Records for this task
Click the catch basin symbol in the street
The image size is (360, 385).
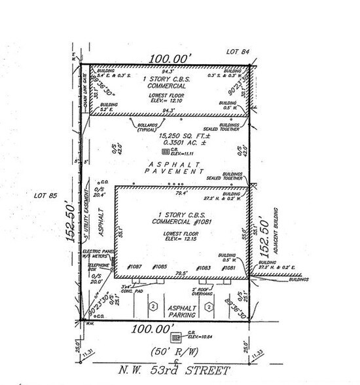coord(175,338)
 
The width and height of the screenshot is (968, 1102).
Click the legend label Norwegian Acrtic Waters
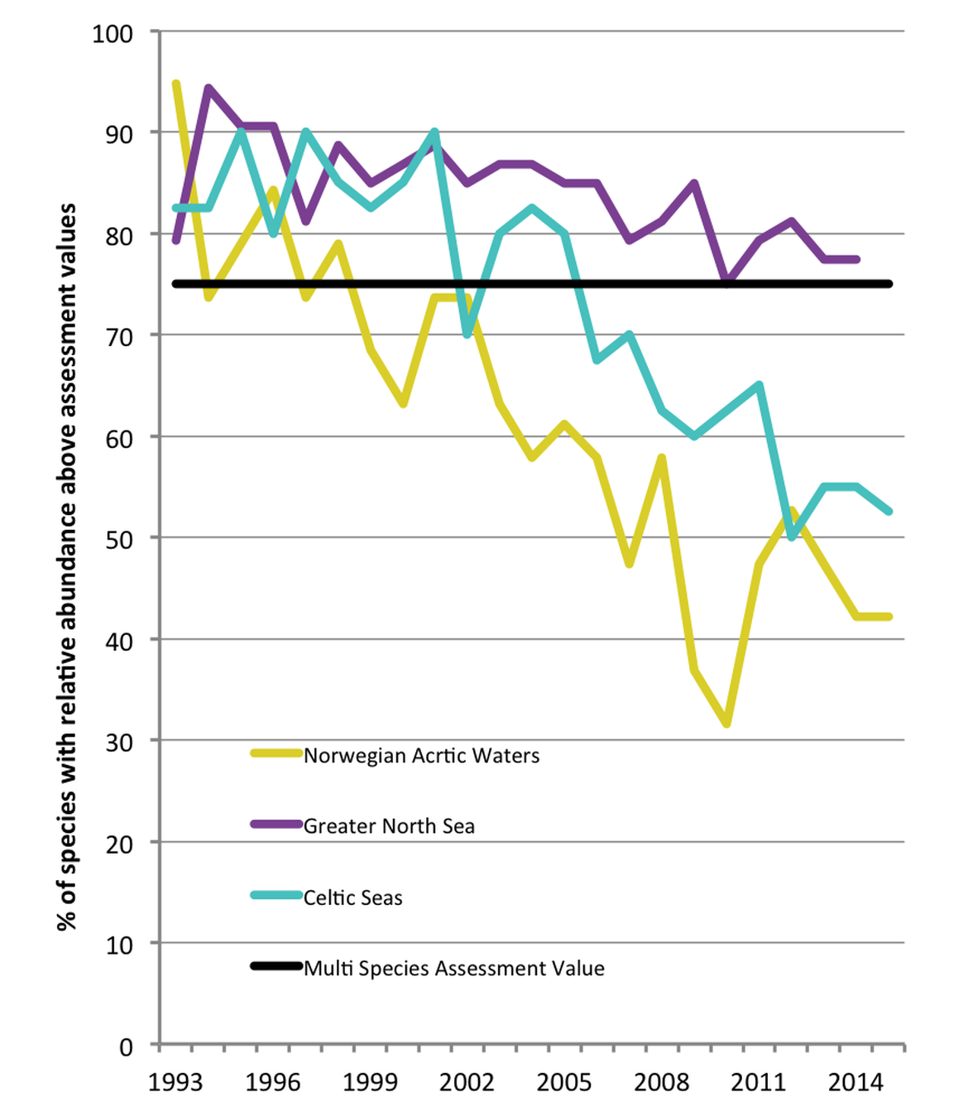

...

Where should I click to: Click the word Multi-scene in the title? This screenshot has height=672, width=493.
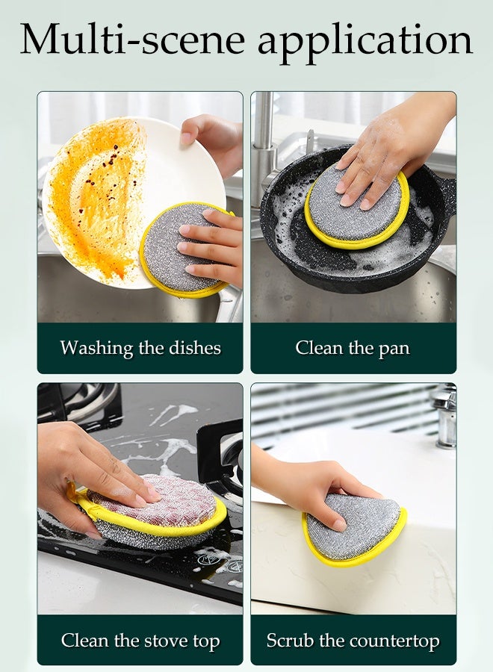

--

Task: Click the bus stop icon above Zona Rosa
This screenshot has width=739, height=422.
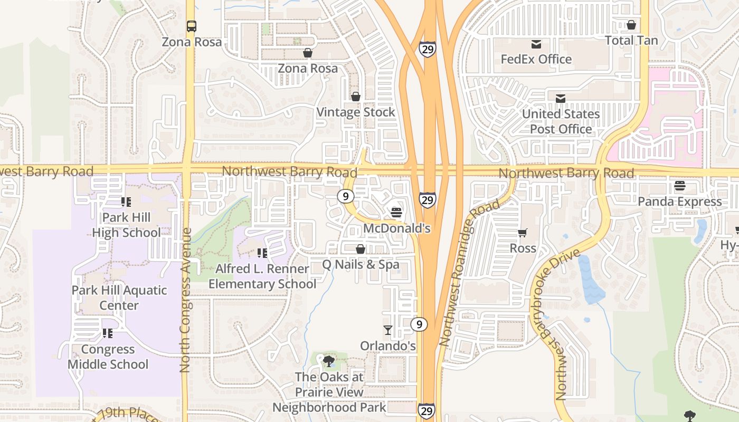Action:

Given request
Could you output the listing lines from the one containing "The width and" through the one containing "Click the legend", inclusive, as a numbered list with blank lines omitted?

Solution
1. The width and height of the screenshot is (968, 1102).
2. Click the legend label Norwegian Acrtic Waters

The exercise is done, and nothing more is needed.